In a call with analysts to discuss the company’s second-quarter earnings, Feight said Bellevue, Wash.-based Paccar — the parent company of Kenworth and Peterbilt — expects greater economic clarity to emerge as 2025 progresses. After months of uncertainty caused by a freight recession many expected to have ended by now as well as whipsaw trade policy decisions in the White House, Paccar expects multiple variables to start to turn in its favor, Feight said.
Among those are a rebalancing of capacity in the truckload sector; upside from the One Big, Beautiful Bill Act; pre-buy purchases ahead of upcoming NOx reduction regulations; and a settling of the tariff debate. Each offers positives for the coming quarters and 2026, he said.
“I don’t think it’s just one area,” Feight said. “I think it’s just getting certainty because, as we get clarity, that will create confidence for our customers. And as they have confidence, then that will increase their ability to order trucks.” Feight also stressed that fleets’ equipment replacement needs are minimal at the moment, further slowing order activity.
Paccar’s Q2 profit slumped 35.3% year over year as these economic woes continued to hamper sales, particularly among truckload carriers. Paccar posted Q2 net income of $723.8 million, compared with a $1.12 billion profit a year ago.

Peterbilt and Kenworth achieved 30.4% market share in the first six months of this year. (Peterbilt)
Peterbilt and Kenworth sold 23,000 trucks during the quarter across the U.S. and Canada, down 19.9% compared with 28,700 trucks in Q2 2024.
Industrywide, North American Class 8 truck orders tumbled 36% year over year in June to 9,400 units, according to ACT Research, and dived 28.8% from 13,200 trucks in for May.
Through the first six months of 2025, U.S. Class 8 retail sales fell 5% year on year to 107,827 trucks from 113,529 trucks, according to Wards Intelligence data.
For orders to improve, Feight said, there are a number of key variables in play, some of which may have a domino effect.

“One of the things [in] the truckload sector — which is a pretty significant part of the overall market in the U.S. and Canada — is that there was some overcapacity,” Feight said. “I think that overcapacity is coming out gradually.
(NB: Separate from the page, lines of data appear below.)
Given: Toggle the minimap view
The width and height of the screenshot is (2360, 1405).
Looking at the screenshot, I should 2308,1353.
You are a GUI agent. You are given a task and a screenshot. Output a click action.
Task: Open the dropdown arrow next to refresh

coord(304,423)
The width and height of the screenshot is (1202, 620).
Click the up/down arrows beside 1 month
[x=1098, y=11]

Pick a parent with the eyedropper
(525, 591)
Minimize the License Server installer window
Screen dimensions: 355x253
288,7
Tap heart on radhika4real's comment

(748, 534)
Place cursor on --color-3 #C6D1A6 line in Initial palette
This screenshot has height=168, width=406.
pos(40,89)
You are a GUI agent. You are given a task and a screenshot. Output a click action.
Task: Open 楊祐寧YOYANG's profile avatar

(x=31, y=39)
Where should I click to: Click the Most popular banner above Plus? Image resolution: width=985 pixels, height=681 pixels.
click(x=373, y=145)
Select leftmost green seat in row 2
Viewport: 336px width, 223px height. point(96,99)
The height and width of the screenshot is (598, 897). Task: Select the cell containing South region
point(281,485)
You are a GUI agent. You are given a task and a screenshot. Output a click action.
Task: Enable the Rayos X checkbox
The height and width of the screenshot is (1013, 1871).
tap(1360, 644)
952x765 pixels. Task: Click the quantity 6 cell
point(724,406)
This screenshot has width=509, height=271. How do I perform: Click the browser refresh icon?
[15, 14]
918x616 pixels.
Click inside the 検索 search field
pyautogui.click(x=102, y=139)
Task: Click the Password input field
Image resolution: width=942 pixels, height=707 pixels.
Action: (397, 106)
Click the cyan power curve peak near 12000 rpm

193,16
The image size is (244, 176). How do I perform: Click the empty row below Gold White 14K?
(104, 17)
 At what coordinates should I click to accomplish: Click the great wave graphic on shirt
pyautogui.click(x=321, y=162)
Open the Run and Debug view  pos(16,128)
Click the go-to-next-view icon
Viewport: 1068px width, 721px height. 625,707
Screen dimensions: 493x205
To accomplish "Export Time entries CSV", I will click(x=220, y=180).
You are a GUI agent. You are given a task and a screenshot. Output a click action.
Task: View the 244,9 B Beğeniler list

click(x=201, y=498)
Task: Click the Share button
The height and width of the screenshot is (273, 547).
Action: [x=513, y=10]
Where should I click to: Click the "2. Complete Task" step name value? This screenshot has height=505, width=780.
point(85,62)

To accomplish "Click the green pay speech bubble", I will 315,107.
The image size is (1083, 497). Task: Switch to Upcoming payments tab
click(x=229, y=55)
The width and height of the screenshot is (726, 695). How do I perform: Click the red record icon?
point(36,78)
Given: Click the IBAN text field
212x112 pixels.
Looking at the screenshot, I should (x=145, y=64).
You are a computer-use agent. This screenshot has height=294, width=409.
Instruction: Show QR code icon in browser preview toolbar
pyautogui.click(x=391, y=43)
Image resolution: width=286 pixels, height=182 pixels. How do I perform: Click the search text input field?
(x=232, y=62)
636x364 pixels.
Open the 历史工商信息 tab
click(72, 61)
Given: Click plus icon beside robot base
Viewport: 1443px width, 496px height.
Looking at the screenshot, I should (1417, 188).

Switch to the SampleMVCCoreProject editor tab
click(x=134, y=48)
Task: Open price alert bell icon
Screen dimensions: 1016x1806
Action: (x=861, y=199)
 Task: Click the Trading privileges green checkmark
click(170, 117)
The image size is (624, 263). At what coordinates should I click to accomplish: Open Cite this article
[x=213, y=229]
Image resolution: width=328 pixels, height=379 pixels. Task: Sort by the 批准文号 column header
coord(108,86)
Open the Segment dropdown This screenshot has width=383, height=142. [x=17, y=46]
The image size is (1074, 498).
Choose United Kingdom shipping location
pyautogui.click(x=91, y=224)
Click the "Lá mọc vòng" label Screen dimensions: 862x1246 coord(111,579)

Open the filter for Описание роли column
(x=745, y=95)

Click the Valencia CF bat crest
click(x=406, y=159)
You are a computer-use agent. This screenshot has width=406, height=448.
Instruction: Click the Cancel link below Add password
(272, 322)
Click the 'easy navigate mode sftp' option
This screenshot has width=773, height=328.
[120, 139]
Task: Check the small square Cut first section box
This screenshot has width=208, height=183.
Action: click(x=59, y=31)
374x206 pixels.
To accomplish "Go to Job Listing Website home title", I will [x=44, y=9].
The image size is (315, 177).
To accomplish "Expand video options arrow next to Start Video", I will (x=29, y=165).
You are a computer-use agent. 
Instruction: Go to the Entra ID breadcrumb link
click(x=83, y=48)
And as that gets in balance, it will help with rates, which will help with profitability for the carriers, which will help with the truck orders.” He added, “I think that as their profitability improves and their need for trucks continues to increase, then that’s good for the market dynamics.”
A key market dynamic right now is a settling of capacity, he said.
“As that capacity has come out, [and] is still coming out, there’s this balance being achieved. Once we get through that balance point, then we’ll start to see increasing demand,” he said. “So this is all creating some level of pent-up demand for the future.”
Feight noted that the One Big, Beautiful Bill Act signed by President Donald Trump on July 4 included corporate tax cuts that could increase the funds available to carriers to spend on equipment.
A clearer picture on tariffs and regulations will also help persuade carriers to renew their rolling stock, he said.
“Clarification of the ongoing [International Emergency Economic Powers Act] and Section 232 trade policies could enhance market clarity as well as benefiting Paccar and our customers,” Feight told analysts “We anticipate the North American market will strengthen as tariff policies become certain, the truckload market gains momentum and customers begin to anticipate the 2027 NOx emission standards.”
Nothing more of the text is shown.